# PAGE EXTRACT
********************
In both scenarios, we need to read large files. In the first, we need to know what the data is. In the second, we don’t care what the data is. Let’s explore these options…

Reading Files, Line By Line

There are many functions for working with files. Let’s combine a few into a naive file reader:

// from memory.php

function formatBytes($bytes, $precision = 2) {
    $units = array("b", "kb", "mb", "gb", "tb");

    $bytes = max($bytes, 0);
    $pow = floor(($bytes ? log($bytes) : 0) / log(1024));
    $pow = min($pow, count($units) - 1);

    $bytes /= (1 << (10 * $pow));

    return round($bytes, $precision) . " " . $units[$pow];
}

print formatBytes(memory_get_peak_usage());
// from reading-files-line-by-line-1.php

function readTheFile($path) {
    $lines = [];
    $handle = fopen($path, "r");

    while(!feof($handle)) {
        $lines[] = trim(fgets($handle));
    }

    fclose($handle);
    return $lines;
}

readTheFile("shakespeare.txt");

require "memory.php";

We’re reading a text file containing the complete works of Shakespeare. The text file is about 5.5MB, and the peak memory usage is 12.8MB. Now, let’s use a generator to read each line:

// from reading-files-line-by-line-2.php

function readTheFile($path) {
    $handle = fopen($path, "r");

    while(!feof($handle)) {
        yield trim(fgets($handle));
    }

    fclose($handle);
}

readTheFile("shakespeare.txt");

require "memory.php";

The text file is the same size, but the peak memory usage is 393KB. This doesn’t mean anything until we do something with the data we’re reading. Perhaps we can split the document into chunks whenever we see two blank lines. Something like this:

// from reading-files-line-by-line-3.php

$iterator = readTheFile("shakespeare.txt");

$buffer = "";

foreach ($iterator as $iteration) {
    preg_match("/\n{3}/", $buffer, $matches);

    if (count($matches)) {
        print ".";
        $buffer = "";
    } else {
        $buffer .= $iteration . PHP_EOL;
    }
}

require "memory.php";

Any guesses how much memory we’re using now? Would it surprise you to know that, even though we split the text document up into 1,216 chunks, we still only use 459KB of memory? Given the nature of generators, the most memory we’ll use is that which we need to store the largest text chunk in an iteration. In this case, the largest chunk is 101,985 characters.

I’ve already written about the performance boosts of using generators and Nikita Popov’s Iterator library, so go check that out if you’d like to see more!
********************
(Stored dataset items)
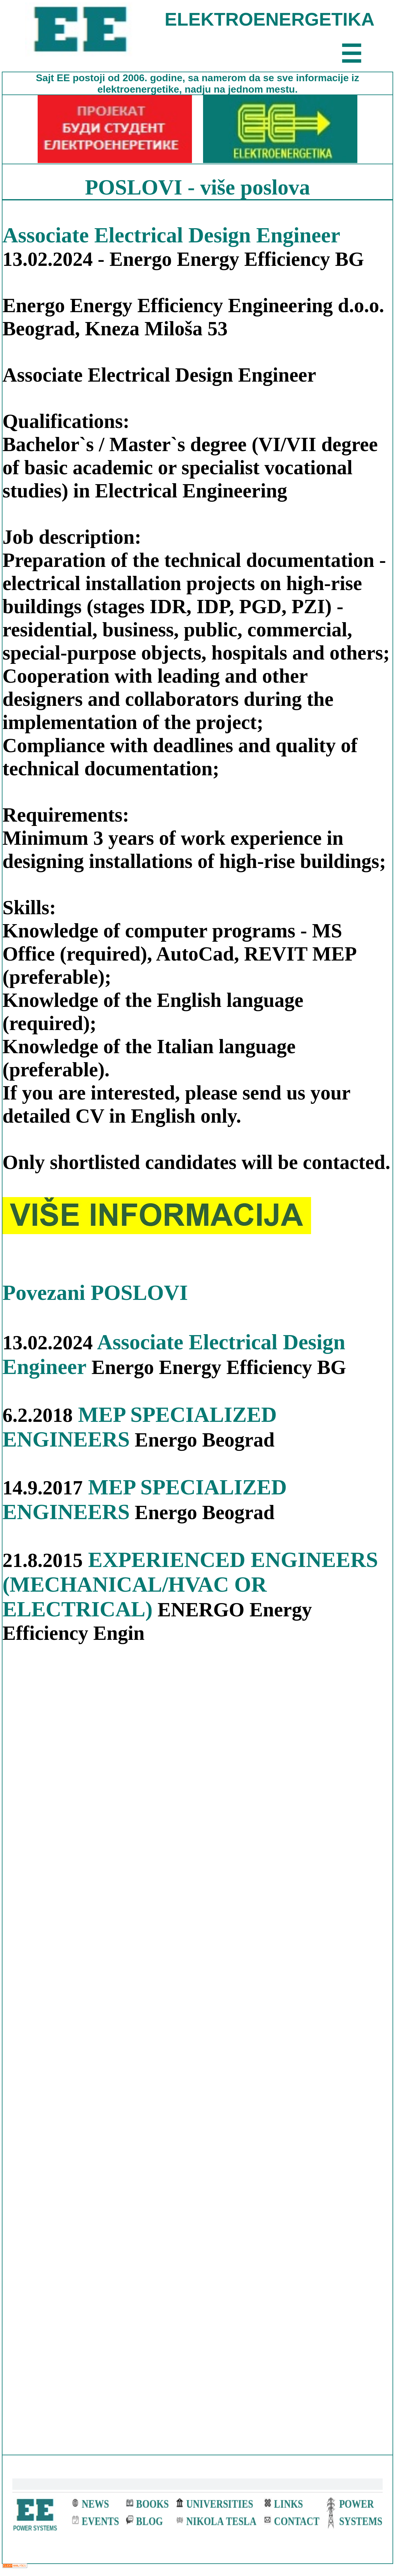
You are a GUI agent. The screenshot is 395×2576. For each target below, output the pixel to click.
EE (65, 77)
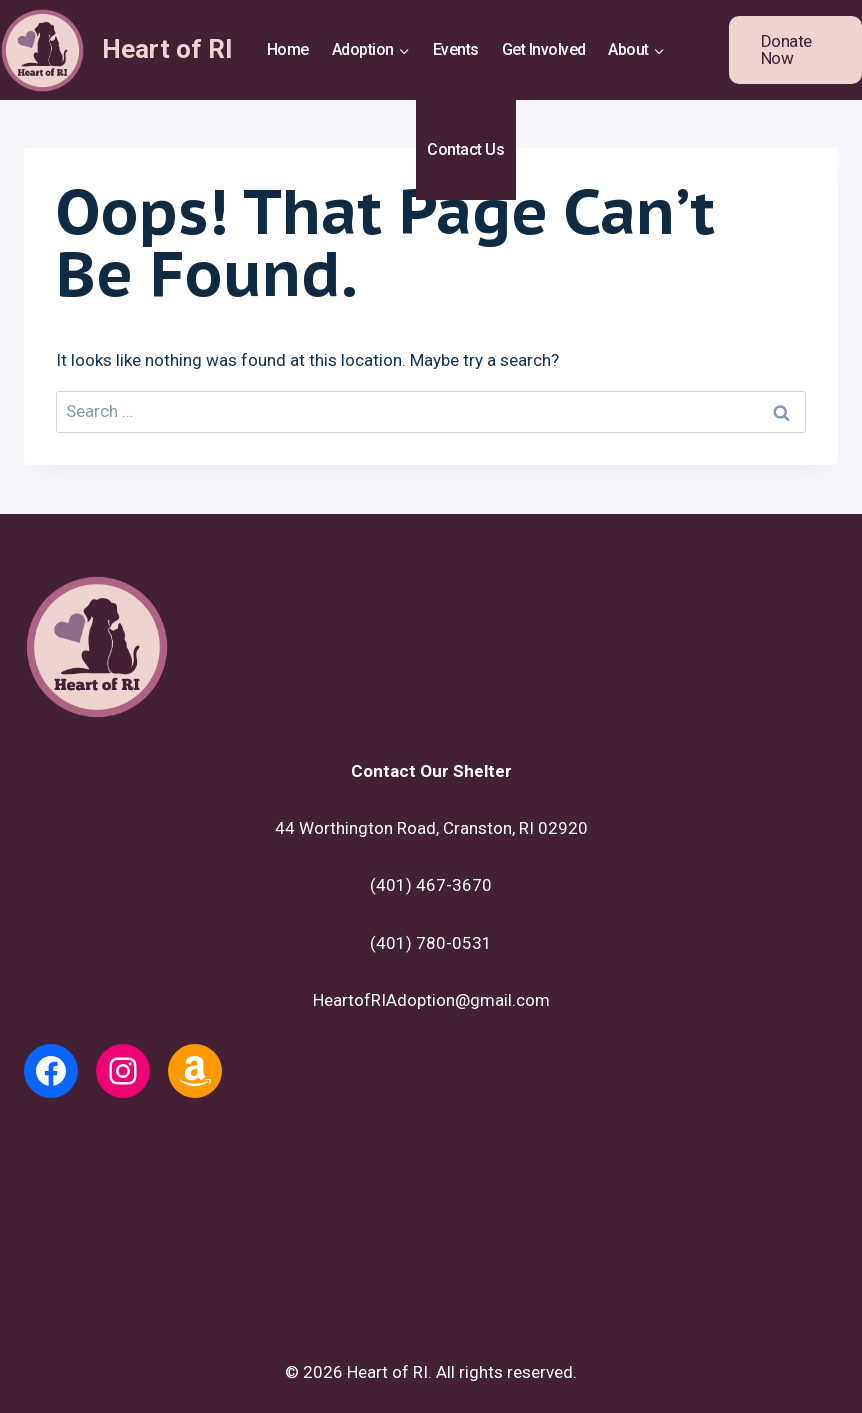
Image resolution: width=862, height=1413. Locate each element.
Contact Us (465, 149)
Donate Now (786, 49)
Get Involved (544, 49)
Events (456, 49)
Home (288, 49)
********************
# TASK INSTRUCTIONS
[A] Quote the passage on reading large files, beginning at the words "Any guesses how" and stopping after the words "is 101,985 characters.".
[B] For each statement, say yes or no according to the passage on reading large files, and quote the words that decide it: (i) The naive file reader has a peak memory usage of 12.8MB. (ii) The document was split into more than 2,000 chunks. (iii) The largest chunk is 101,985 characters long.
[C] According to the passage on reading large files, how much memory is used after the document is split into chunks?
Rely on the passage on reading large files and nothing else.

# EXERCISE SOLUTIONS
[A]
Any guesses how much memory we’re using now? Would it surprise you to know that, even though we split the text document up into 1,216 chunks, we still only use 459KB of memory? Given the nature of generators, the most memory we’ll use is that which we need to store the largest text chunk in an iteration. In this case, the largest chunk is 101,985 characters.

[B]
(i) Yes: "The text file is about 5.5MB, and the peak memory usage is 12.8MB."
(ii) No: "we split the text document up into 1,216 chunks"
(iii) Yes: "In this case, the largest chunk is 101,985 characters."

[C] 459KB of memory.